### Exercise details
Write out the lines of the listing below exactly as they appear, starting from the line containing "Антти Раутиайнен (312, 1355)" and continuing through the line containing "Санкт-Петербург (298, 660)", with both of those lines included.

### Data for locating words and elements
----------------

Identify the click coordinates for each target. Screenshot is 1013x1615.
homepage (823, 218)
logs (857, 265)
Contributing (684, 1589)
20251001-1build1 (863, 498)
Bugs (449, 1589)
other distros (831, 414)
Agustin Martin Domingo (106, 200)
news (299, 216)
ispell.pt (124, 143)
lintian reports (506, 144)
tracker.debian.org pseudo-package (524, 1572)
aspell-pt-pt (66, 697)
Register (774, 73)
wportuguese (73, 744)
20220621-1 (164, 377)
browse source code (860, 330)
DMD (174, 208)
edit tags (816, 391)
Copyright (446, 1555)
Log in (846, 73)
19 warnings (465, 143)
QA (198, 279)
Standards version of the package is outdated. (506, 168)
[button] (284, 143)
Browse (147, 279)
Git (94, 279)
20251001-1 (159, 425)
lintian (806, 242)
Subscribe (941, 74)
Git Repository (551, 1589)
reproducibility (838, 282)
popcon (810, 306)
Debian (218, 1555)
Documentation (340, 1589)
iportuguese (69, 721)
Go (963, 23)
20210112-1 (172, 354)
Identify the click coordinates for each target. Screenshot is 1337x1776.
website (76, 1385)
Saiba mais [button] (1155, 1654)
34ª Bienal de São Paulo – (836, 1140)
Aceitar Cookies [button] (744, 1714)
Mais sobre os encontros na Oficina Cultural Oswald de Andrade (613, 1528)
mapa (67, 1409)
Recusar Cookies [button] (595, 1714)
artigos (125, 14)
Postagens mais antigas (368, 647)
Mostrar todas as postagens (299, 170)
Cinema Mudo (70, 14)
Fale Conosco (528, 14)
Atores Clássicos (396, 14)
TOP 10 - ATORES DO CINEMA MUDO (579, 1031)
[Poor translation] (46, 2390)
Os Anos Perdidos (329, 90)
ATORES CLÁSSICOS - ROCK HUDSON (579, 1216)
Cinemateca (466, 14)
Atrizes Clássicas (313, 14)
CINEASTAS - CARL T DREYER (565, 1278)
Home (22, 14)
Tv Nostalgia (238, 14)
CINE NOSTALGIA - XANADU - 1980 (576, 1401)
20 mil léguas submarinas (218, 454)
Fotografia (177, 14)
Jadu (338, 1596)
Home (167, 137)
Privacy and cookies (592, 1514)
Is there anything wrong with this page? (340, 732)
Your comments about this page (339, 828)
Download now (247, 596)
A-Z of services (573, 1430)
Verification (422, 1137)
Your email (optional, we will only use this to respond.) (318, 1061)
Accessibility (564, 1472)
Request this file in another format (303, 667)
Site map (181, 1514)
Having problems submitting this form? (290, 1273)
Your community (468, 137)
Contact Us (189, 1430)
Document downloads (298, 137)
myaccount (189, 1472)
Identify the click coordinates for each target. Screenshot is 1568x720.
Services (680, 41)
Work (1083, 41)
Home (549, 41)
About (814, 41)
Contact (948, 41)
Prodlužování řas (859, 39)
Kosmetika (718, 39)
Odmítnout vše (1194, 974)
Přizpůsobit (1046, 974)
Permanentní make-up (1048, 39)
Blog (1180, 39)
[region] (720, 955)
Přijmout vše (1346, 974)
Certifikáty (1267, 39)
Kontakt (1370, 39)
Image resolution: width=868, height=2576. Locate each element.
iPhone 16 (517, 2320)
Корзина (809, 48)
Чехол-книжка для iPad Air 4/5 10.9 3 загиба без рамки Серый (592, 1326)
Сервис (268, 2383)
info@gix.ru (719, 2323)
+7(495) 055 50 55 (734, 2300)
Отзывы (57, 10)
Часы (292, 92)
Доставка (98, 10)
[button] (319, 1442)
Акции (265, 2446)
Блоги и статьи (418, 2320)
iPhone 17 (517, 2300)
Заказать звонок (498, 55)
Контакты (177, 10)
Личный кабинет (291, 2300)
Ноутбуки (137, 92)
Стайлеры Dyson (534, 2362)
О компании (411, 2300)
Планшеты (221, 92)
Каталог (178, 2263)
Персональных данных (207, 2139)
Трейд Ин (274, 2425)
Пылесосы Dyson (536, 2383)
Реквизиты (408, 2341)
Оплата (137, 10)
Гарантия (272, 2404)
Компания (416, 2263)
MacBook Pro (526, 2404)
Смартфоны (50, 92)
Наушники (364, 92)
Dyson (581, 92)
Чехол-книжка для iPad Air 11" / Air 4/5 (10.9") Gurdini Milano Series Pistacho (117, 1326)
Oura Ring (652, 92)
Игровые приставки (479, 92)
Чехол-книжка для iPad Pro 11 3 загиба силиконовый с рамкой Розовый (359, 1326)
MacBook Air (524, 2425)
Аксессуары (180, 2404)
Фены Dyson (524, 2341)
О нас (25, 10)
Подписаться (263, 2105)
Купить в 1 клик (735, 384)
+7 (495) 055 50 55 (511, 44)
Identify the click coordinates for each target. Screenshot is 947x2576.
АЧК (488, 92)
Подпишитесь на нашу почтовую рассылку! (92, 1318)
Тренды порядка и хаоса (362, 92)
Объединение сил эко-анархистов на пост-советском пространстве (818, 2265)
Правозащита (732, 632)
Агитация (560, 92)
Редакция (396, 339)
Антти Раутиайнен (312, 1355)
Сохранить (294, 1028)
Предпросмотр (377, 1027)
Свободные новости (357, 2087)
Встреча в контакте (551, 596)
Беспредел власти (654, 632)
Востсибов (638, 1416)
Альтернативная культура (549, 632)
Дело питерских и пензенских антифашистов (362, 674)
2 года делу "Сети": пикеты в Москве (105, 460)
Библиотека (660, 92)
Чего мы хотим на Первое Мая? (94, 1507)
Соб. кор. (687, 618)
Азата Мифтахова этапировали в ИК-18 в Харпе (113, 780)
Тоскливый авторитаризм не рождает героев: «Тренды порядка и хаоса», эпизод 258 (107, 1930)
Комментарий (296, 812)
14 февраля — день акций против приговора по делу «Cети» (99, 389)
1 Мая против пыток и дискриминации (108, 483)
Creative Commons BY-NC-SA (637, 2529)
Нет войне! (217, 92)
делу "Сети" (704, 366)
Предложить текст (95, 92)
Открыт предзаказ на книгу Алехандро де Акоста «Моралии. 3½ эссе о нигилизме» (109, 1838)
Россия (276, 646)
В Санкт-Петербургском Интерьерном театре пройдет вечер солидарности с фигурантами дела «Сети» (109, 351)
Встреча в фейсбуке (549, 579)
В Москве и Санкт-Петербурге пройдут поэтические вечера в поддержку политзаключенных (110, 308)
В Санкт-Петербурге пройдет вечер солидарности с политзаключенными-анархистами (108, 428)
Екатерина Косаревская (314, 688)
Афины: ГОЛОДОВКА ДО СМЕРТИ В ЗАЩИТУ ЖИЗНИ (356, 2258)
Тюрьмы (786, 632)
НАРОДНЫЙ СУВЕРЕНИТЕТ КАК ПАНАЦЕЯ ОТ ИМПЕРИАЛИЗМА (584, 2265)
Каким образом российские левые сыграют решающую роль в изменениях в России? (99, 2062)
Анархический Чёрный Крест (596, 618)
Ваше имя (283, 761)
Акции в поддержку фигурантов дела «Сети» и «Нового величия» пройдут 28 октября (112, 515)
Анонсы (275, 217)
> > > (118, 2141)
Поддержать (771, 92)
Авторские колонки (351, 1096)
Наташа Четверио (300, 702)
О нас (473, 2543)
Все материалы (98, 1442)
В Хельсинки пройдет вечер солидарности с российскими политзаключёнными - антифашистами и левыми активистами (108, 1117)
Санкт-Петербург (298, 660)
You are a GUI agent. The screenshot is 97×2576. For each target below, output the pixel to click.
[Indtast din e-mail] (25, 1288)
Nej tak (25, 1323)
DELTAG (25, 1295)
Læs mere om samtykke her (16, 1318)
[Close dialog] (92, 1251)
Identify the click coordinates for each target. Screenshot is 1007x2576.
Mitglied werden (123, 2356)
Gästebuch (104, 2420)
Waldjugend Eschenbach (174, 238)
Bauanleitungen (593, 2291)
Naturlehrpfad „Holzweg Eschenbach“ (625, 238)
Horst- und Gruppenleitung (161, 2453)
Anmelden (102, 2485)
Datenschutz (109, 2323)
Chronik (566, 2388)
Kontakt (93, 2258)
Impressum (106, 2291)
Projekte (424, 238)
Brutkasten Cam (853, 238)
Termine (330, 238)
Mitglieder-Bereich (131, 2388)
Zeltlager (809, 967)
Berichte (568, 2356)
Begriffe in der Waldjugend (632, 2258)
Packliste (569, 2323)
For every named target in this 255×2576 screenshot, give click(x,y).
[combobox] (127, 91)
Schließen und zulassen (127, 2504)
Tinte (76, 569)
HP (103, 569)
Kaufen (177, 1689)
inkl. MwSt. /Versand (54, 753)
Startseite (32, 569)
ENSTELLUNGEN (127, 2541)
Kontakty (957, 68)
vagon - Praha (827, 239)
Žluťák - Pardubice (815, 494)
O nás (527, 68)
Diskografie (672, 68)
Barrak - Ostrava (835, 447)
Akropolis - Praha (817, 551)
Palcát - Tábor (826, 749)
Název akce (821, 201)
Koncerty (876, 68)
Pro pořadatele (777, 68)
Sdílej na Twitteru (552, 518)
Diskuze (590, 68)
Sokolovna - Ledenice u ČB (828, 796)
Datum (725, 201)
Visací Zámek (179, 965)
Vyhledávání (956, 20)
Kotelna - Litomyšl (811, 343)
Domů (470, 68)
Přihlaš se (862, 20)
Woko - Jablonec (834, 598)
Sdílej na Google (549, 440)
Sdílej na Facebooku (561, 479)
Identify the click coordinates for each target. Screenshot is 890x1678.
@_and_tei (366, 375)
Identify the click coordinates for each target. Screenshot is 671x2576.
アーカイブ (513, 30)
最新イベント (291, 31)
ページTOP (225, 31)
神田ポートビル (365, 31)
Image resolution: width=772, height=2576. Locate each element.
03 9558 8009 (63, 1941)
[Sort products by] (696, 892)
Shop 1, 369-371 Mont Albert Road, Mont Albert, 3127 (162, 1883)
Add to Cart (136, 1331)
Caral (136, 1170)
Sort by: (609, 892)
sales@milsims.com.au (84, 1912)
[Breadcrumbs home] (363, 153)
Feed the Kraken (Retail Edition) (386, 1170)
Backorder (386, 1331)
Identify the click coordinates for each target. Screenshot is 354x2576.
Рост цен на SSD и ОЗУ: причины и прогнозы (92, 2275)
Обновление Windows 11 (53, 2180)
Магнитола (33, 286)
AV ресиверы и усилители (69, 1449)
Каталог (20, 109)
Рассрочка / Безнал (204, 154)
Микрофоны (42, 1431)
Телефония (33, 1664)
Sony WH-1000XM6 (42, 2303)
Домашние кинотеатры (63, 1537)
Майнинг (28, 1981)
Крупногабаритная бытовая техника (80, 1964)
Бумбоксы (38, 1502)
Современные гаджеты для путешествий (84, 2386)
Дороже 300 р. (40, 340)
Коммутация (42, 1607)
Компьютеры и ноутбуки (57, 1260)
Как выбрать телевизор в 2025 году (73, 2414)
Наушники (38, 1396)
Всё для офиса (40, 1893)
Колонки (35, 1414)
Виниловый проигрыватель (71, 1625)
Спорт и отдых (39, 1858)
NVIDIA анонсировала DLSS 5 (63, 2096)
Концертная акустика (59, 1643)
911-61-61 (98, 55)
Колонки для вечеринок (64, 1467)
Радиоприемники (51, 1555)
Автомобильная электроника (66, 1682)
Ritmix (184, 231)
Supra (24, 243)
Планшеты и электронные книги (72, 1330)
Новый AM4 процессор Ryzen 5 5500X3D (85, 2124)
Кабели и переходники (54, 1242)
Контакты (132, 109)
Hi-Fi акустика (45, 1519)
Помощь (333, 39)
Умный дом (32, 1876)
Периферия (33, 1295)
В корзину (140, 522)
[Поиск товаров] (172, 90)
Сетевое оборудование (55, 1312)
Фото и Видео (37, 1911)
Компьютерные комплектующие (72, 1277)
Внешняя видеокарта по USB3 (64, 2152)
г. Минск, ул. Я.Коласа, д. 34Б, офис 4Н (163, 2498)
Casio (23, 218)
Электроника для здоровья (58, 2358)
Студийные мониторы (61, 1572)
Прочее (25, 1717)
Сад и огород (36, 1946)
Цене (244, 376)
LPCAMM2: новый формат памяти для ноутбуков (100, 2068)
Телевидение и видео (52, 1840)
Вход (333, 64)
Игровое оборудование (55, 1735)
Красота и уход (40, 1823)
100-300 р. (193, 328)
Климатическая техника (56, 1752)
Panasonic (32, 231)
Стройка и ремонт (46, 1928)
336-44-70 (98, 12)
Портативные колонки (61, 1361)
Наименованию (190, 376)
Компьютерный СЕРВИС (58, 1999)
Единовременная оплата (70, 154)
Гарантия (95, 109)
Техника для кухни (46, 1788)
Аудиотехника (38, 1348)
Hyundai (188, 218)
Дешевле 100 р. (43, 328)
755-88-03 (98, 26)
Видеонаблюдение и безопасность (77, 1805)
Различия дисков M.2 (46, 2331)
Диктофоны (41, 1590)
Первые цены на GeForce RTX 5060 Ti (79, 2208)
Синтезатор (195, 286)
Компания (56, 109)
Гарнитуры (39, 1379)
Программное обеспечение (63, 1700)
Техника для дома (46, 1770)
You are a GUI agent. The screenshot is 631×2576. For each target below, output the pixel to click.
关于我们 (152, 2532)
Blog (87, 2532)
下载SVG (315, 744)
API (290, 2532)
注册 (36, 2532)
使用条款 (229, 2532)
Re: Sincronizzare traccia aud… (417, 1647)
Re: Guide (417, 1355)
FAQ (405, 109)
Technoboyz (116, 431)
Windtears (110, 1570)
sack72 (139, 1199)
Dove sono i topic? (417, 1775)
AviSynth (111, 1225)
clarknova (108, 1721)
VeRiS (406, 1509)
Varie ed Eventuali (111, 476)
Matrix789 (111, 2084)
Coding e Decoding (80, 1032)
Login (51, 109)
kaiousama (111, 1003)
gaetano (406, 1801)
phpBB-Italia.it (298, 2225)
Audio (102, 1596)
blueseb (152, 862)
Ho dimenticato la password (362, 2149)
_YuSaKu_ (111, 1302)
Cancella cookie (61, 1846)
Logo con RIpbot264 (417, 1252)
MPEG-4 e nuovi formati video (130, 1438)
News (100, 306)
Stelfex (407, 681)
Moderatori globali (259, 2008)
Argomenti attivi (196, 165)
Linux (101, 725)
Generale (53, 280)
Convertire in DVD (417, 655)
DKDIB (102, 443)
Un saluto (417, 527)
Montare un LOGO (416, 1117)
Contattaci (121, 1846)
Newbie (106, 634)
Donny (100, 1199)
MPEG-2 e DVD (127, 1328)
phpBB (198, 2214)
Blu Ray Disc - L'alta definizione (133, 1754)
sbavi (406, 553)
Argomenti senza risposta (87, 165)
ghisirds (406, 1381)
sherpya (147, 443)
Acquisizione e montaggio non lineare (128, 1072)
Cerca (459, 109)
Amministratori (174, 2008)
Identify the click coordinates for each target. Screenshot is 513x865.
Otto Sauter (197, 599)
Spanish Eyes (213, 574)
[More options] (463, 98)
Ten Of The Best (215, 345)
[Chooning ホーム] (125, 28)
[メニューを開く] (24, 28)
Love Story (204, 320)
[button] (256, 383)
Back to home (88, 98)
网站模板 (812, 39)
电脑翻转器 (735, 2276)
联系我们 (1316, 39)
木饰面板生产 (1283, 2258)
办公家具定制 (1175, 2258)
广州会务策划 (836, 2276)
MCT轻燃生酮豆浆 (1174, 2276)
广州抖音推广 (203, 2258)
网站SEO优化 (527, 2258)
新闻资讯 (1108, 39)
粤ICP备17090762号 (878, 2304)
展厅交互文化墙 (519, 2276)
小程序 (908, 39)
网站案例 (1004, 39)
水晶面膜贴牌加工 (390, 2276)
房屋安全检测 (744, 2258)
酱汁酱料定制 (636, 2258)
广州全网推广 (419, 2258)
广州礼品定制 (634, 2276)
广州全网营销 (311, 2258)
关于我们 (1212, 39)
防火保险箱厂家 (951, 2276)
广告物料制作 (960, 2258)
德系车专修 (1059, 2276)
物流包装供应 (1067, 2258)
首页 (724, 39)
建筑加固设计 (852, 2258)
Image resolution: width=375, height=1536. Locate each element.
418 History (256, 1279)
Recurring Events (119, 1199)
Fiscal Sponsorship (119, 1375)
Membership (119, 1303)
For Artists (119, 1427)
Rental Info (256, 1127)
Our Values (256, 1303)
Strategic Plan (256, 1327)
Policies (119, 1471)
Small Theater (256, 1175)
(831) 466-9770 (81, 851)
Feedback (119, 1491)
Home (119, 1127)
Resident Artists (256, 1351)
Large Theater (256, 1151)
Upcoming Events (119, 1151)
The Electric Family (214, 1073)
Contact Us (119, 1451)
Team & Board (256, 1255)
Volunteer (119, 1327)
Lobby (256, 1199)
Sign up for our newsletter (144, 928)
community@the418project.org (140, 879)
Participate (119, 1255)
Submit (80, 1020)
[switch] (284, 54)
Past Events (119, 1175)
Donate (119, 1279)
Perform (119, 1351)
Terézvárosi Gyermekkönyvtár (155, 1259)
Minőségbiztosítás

----------------

### The solution
Антти Раутиайнен (312, 1355)
Сохранить (294, 1028)
Предпросмотр (377, 1027)
Свободные новости (357, 2087)
Встреча в контакте (551, 596)
Беспредел власти (654, 632)
Востсибов (638, 1416)
Альтернативная культура (549, 632)
Дело питерских и пензенских антифашистов (362, 674)
2 года делу "Сети": пикеты в Москве (105, 460)
Библиотека (660, 92)
Чего мы хотим на Первое Мая? (94, 1507)
Соб. кор. (687, 618)
Азата Мифтахова этапировали в ИК-18 в Харпе (113, 780)
Тоскливый авторитаризм не рождает героев: «Тренды порядка и хаоса», эпизод 258 (107, 1930)
Комментарий (296, 812)
14 февраля — день акций против приговора по делу «Cети» (99, 389)
1 Мая против пыток и дискриминации (108, 483)
Creative Commons BY-NC-SA (637, 2529)
Нет войне! (217, 92)
делу "Сети" (704, 366)
Предложить текст (95, 92)
Открыт предзаказ на книгу Алехандро де Акоста «Моралии. 3½ эссе о нигилизме» (109, 1838)
Россия (276, 646)
В Санкт-Петербургском Интерьерном театре пройдет вечер солидарности с фигурантами дела «Сети» (109, 351)
Встреча в фейсбуке (549, 579)
В Москве и Санкт-Петербурге пройдут поэтические вечера в поддержку политзаключенных (110, 308)
В Санкт-Петербурге пройдет вечер солидарности с политзаключенными-анархистами (108, 428)
Екатерина Косаревская (314, 688)
Афины: ГОЛОДОВКА ДО СМЕРТИ В ЗАЩИТУ ЖИЗНИ (356, 2258)
Тюрьмы (786, 632)
НАРОДНЫЙ СУВЕРЕНИТЕТ КАК ПАНАЦЕЯ ОТ ИМПЕРИАЛИЗМА (584, 2265)
Каким образом российские левые сыграют решающую роль в изменениях в России? (99, 2062)
Анархический Чёрный Крест (596, 618)
Ваше имя (283, 761)
Акции в поддержку фигурантов дела «Сети» и «Нового величия» пройдут 28 октября (112, 515)
Анонсы (275, 217)
> > > (118, 2141)
Поддержать (771, 92)
Авторские колонки (351, 1096)
Наташа Четверио (300, 702)
О нас (473, 2543)
Все материалы (98, 1442)
В Хельсинки пройдет вечер солидарности с российскими политзаключёнными - антифашистами и левыми активистами (108, 1117)
Санкт-Петербург (298, 660)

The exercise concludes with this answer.